The problem ->
Print out every record exactly as it appears.

-- The input follows --

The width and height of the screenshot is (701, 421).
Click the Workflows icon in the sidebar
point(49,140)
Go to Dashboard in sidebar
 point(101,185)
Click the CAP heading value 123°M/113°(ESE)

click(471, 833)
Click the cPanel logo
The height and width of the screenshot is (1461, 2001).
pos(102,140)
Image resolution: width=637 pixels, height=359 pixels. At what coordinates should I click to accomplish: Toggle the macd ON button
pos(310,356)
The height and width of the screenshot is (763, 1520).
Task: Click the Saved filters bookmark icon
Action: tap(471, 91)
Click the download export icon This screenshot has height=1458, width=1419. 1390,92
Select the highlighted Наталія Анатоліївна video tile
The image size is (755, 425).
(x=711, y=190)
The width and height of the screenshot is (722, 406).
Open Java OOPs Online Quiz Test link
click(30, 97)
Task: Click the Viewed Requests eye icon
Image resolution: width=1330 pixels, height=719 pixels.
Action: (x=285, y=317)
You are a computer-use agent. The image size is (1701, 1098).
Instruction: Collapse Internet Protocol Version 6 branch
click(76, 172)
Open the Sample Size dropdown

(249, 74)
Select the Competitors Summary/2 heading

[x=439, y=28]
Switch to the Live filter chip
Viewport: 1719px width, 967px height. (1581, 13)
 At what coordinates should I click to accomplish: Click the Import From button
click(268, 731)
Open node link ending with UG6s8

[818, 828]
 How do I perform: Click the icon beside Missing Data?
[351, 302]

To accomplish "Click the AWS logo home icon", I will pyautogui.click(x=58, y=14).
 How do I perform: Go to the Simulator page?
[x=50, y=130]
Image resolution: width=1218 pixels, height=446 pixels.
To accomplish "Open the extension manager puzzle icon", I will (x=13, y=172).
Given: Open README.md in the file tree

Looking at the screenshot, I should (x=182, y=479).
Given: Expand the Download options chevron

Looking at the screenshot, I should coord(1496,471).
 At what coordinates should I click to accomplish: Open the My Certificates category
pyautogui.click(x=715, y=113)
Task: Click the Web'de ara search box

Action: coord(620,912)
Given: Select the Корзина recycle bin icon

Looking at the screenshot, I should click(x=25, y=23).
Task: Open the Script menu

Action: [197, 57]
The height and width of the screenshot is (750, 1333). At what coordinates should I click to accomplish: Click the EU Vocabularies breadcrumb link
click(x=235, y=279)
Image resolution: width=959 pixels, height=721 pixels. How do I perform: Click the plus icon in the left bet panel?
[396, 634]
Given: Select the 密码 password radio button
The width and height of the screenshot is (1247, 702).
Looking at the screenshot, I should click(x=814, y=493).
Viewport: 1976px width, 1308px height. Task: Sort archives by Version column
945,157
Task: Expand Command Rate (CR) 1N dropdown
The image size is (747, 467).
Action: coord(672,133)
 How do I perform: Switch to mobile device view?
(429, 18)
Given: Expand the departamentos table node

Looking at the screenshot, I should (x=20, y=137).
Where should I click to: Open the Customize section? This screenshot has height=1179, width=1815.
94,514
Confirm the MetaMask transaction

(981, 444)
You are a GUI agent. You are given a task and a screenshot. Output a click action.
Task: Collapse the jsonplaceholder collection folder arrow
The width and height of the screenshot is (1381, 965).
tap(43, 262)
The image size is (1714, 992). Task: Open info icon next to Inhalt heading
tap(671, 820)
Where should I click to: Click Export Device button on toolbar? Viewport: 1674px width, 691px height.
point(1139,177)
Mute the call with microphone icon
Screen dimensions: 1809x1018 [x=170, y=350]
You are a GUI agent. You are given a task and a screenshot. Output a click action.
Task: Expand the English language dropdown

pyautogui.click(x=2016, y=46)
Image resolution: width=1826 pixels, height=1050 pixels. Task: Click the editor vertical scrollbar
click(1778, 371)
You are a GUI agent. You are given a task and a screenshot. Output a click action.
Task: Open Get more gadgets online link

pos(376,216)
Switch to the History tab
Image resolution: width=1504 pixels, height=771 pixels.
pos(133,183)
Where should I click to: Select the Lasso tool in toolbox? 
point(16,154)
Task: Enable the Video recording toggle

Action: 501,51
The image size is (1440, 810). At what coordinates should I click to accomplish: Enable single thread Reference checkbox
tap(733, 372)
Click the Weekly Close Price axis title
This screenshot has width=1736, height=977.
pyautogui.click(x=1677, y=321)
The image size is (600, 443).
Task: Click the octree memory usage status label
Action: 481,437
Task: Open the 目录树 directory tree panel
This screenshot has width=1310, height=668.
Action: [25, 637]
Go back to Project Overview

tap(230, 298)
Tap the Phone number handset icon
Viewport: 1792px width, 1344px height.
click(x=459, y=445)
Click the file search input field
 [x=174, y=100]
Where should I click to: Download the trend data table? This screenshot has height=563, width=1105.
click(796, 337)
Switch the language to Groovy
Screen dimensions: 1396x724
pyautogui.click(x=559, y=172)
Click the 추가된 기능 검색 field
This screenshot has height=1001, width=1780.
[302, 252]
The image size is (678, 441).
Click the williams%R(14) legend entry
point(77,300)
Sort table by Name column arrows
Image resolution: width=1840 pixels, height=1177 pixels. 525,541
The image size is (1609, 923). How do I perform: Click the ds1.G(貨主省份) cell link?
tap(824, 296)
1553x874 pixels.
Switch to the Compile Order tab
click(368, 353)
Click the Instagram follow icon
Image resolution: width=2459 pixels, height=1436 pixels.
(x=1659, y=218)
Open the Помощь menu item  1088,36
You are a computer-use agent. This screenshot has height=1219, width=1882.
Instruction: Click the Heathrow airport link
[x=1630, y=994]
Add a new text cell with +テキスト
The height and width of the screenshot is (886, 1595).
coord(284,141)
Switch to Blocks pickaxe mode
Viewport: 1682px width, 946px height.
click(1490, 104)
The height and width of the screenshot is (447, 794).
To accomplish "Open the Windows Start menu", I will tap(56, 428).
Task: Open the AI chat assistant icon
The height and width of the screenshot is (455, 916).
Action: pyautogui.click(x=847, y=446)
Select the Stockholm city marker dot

-- The input concluded --

Expected answer ->
The width and height of the screenshot is (701, 421).
Click the Workflows icon in the sidebar
point(49,140)
Go to Dashboard in sidebar
 point(101,185)
Click the CAP heading value 123°M/113°(ESE)

click(471, 833)
Click the cPanel logo
The height and width of the screenshot is (1461, 2001).
pos(102,140)
Image resolution: width=637 pixels, height=359 pixels. At what coordinates should I click to accomplish: Toggle the macd ON button
pos(310,356)
The height and width of the screenshot is (763, 1520).
Task: Click the Saved filters bookmark icon
Action: tap(471, 91)
Click the download export icon This screenshot has height=1458, width=1419. 1390,92
Select the highlighted Наталія Анатоліївна video tile
The image size is (755, 425).
(x=711, y=190)
The width and height of the screenshot is (722, 406).
Open Java OOPs Online Quiz Test link
click(30, 97)
Task: Click the Viewed Requests eye icon
Image resolution: width=1330 pixels, height=719 pixels.
Action: (x=285, y=317)
You are a computer-use agent. The image size is (1701, 1098).
Instruction: Collapse Internet Protocol Version 6 branch
click(76, 172)
Open the Sample Size dropdown

(249, 74)
Select the Competitors Summary/2 heading

[x=439, y=28]
Switch to the Live filter chip
Viewport: 1719px width, 967px height. (1581, 13)
 At what coordinates should I click to accomplish: Click the Import From button
click(268, 731)
Open node link ending with UG6s8

[818, 828]
 How do I perform: Click the icon beside Missing Data?
[351, 302]

To accomplish "Click the AWS logo home icon", I will pyautogui.click(x=58, y=14).
 How do I perform: Go to the Simulator page?
[x=50, y=130]
Image resolution: width=1218 pixels, height=446 pixels.
To accomplish "Open the extension manager puzzle icon", I will (x=13, y=172).
Given: Open README.md in the file tree

Looking at the screenshot, I should (x=182, y=479).
Given: Expand the Download options chevron

Looking at the screenshot, I should coord(1496,471).
 At what coordinates should I click to accomplish: Open the My Certificates category
pyautogui.click(x=715, y=113)
Task: Click the Web'de ara search box

Action: coord(620,912)
Given: Select the Корзина recycle bin icon

Looking at the screenshot, I should click(x=25, y=23).
Task: Open the Script menu

Action: [197, 57]
The height and width of the screenshot is (750, 1333). At what coordinates should I click to accomplish: Click the EU Vocabularies breadcrumb link
click(x=235, y=279)
Image resolution: width=959 pixels, height=721 pixels. How do I perform: Click the plus icon in the left bet panel?
[396, 634]
Given: Select the 密码 password radio button
The width and height of the screenshot is (1247, 702).
Looking at the screenshot, I should click(x=814, y=493).
Viewport: 1976px width, 1308px height. Task: Sort archives by Version column
945,157
Task: Expand Command Rate (CR) 1N dropdown
The image size is (747, 467).
Action: coord(672,133)
 How do I perform: Switch to mobile device view?
(429, 18)
Given: Expand the departamentos table node

Looking at the screenshot, I should (x=20, y=137).
Where should I click to: Open the Customize section? This screenshot has height=1179, width=1815.
94,514
Confirm the MetaMask transaction

(981, 444)
You are a GUI agent. You are given a task and a screenshot. Output a click action.
Task: Collapse the jsonplaceholder collection folder arrow
The width and height of the screenshot is (1381, 965).
tap(43, 262)
The image size is (1714, 992). Task: Open info icon next to Inhalt heading
tap(671, 820)
Where should I click to: Click Export Device button on toolbar? Viewport: 1674px width, 691px height.
point(1139,177)
Mute the call with microphone icon
Screen dimensions: 1809x1018 [x=170, y=350]
You are a GUI agent. You are given a task and a screenshot. Output a click action.
Task: Expand the English language dropdown

pyautogui.click(x=2016, y=46)
Image resolution: width=1826 pixels, height=1050 pixels. Task: Click the editor vertical scrollbar
click(1778, 371)
You are a GUI agent. You are given a task and a screenshot. Output a click action.
Task: Open Get more gadgets online link

pos(376,216)
Switch to the History tab
Image resolution: width=1504 pixels, height=771 pixels.
pos(133,183)
Where should I click to: Select the Lasso tool in toolbox? 
point(16,154)
Task: Enable the Video recording toggle

Action: 501,51
The image size is (1440, 810). At what coordinates should I click to accomplish: Enable single thread Reference checkbox
tap(733, 372)
Click the Weekly Close Price axis title
This screenshot has width=1736, height=977.
pyautogui.click(x=1677, y=321)
The image size is (600, 443).
Task: Click the octree memory usage status label
Action: 481,437
Task: Open the 目录树 directory tree panel
This screenshot has width=1310, height=668.
Action: [25, 637]
Go back to Project Overview

tap(230, 298)
Tap the Phone number handset icon
Viewport: 1792px width, 1344px height.
click(x=459, y=445)
Click the file search input field
 [x=174, y=100]
Where should I click to: Download the trend data table? This screenshot has height=563, width=1105.
click(796, 337)
Switch the language to Groovy
Screen dimensions: 1396x724
pyautogui.click(x=559, y=172)
Click the 추가된 기능 검색 field
This screenshot has height=1001, width=1780.
[302, 252]
The image size is (678, 441).
Click the williams%R(14) legend entry
point(77,300)
Sort table by Name column arrows
Image resolution: width=1840 pixels, height=1177 pixels. 525,541
The image size is (1609, 923). How do I perform: Click the ds1.G(貨主省份) cell link?
tap(824, 296)
1553x874 pixels.
Switch to the Compile Order tab
click(368, 353)
Click the Instagram follow icon
Image resolution: width=2459 pixels, height=1436 pixels.
(x=1659, y=218)
Open the Помощь menu item  1088,36
You are a computer-use agent. This screenshot has height=1219, width=1882.
Instruction: Click the Heathrow airport link
[x=1630, y=994]
Add a new text cell with +テキスト
The height and width of the screenshot is (886, 1595).
coord(284,141)
Switch to Blocks pickaxe mode
Viewport: 1682px width, 946px height.
click(1490, 104)
The height and width of the screenshot is (447, 794).
To accomplish "Open the Windows Start menu", I will tap(56, 428).
Task: Open the AI chat assistant icon
The height and width of the screenshot is (455, 916).
Action: pyautogui.click(x=847, y=446)
Select the Stockholm city marker dot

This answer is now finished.